- [Trecho do documento]

# # # # #

Certa vez, estava lendo uma matéria em uma revista especializada em cinema sobre a quantidade de remakes que Hollywood produziu em um ano. Se não me falha a memória, dentre os mais de 300 filmes produzidos nos Estados Unidos anualmente, mais de 20% da safra 2005 eram uma nova versão de um filme mais antigo. E se for colocar a conta no papel, é absurdo constatar que mais de 60 filmes não eram nada mais que atualizações de histórias já contadas – sim, provavelmente alguns eram bons, mas mesmo assim. Não lembro especificamente os números, mas o título da matéria era chamativo e assustador demais para me esquecer: “O futuro do cinema será os remakes?” Se na época eu havia ficado com o peso da dúvida sobre as costas, hoje respondo tranquilamente um sonoro “não”. Fato é que praticamente todos os assuntos já foram explorados em filmes anteriores, o que diferencia um de outro não é exatamente o tema, mas diversos aspectos que conduzem e abordam determinado tema dentro da história.

# # # # #

- [Informações exibidas]

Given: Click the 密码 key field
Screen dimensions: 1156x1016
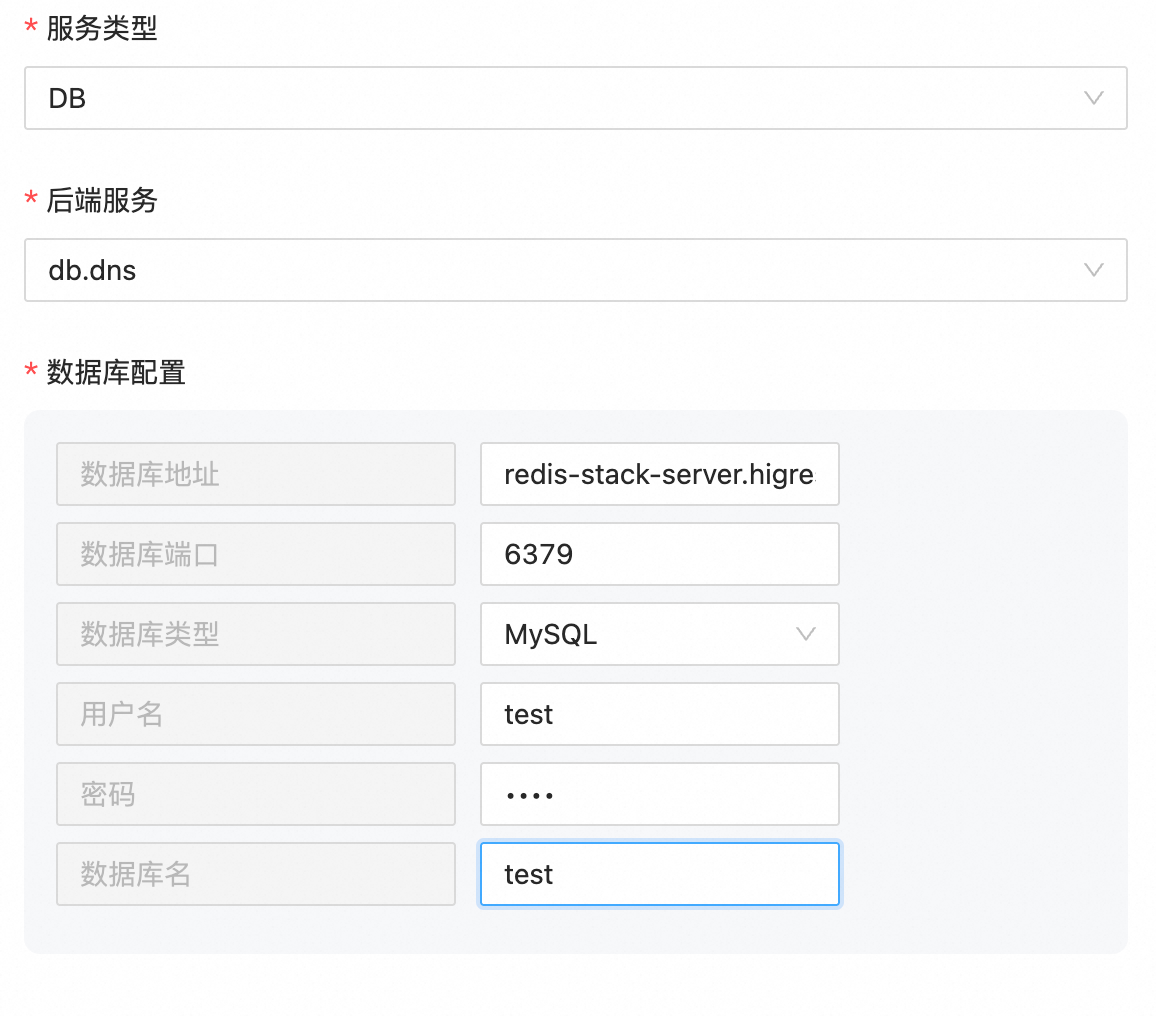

# # # # #

- [Objetivos]
• a. Verta para o inglês a seguinte frase do texto sobre os remakes de Hollywood: "Fato é que praticamente todos os assuntos já foram explorados em filmes anteriores, o que diferencia um de outro não é exatamente o tema, mas diversos aspectos que conduzem e abordam determinado tema dentro da história."
• b. Prossiga com o texto sobre os remakes de Hollywood a partir da última frase apresentada.

- [Respostas]
• a. The fact is that practically every subject has already been explored in earlier films; what sets one apart from another is not exactly the theme, but the various aspects that guide and approach a given theme within the story.

• b.
Foi pensando nisso que inauguro essa nova série no blog. O “Filmes em Diálogo” propõe a discussão / confronto de duas produções cinematográficas que se relacionam sejam pela natureza temática ou pelas similaridades, coincidências, curiosidades, inspirações etc. A tarefa é analisar e estabelecer uma comunicação direta com projetos distintos, mas que dividam uma (ou mais) característica(s) em comum, abrangendo o horizonte de outras referências que podem ser inclusas a fim de tornar um material mais completo.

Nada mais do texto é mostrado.